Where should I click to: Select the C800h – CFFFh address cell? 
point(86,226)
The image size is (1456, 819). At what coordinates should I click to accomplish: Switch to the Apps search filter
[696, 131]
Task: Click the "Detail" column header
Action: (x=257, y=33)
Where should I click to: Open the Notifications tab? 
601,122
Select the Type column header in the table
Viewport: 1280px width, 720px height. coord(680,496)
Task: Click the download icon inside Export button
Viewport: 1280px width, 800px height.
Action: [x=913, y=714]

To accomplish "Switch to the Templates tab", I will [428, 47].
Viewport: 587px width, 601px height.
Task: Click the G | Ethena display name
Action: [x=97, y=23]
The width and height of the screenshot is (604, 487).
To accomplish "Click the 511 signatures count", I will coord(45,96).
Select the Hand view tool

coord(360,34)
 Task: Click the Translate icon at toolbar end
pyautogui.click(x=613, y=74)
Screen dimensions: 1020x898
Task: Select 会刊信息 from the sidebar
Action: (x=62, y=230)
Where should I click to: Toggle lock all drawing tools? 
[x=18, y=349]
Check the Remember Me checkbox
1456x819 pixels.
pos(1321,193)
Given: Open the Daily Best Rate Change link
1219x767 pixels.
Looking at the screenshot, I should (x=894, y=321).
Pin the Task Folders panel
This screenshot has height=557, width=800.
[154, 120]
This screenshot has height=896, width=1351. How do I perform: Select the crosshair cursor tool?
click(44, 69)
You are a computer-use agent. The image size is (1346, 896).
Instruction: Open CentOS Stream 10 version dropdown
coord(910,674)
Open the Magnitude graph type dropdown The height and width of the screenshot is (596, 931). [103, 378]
+---+
#### Work required
Reproduce the items verbatim, beginning at the line that contains "Task: Click the Translate" and continuing through the end of the items.

#### Finished task
 Task: Click the Translate icon at toolbar end
pyautogui.click(x=613, y=74)
Screen dimensions: 1020x898
Task: Select 会刊信息 from the sidebar
Action: (x=62, y=230)
Where should I click to: Toggle lock all drawing tools? 
[x=18, y=349]
Check the Remember Me checkbox
1456x819 pixels.
pos(1321,193)
Given: Open the Daily Best Rate Change link
1219x767 pixels.
Looking at the screenshot, I should (x=894, y=321).
Pin the Task Folders panel
This screenshot has height=557, width=800.
[154, 120]
This screenshot has height=896, width=1351. How do I perform: Select the crosshair cursor tool?
click(44, 69)
You are a computer-use agent. The image size is (1346, 896).
Instruction: Open CentOS Stream 10 version dropdown
coord(910,674)
Open the Magnitude graph type dropdown The height and width of the screenshot is (596, 931). [103, 378]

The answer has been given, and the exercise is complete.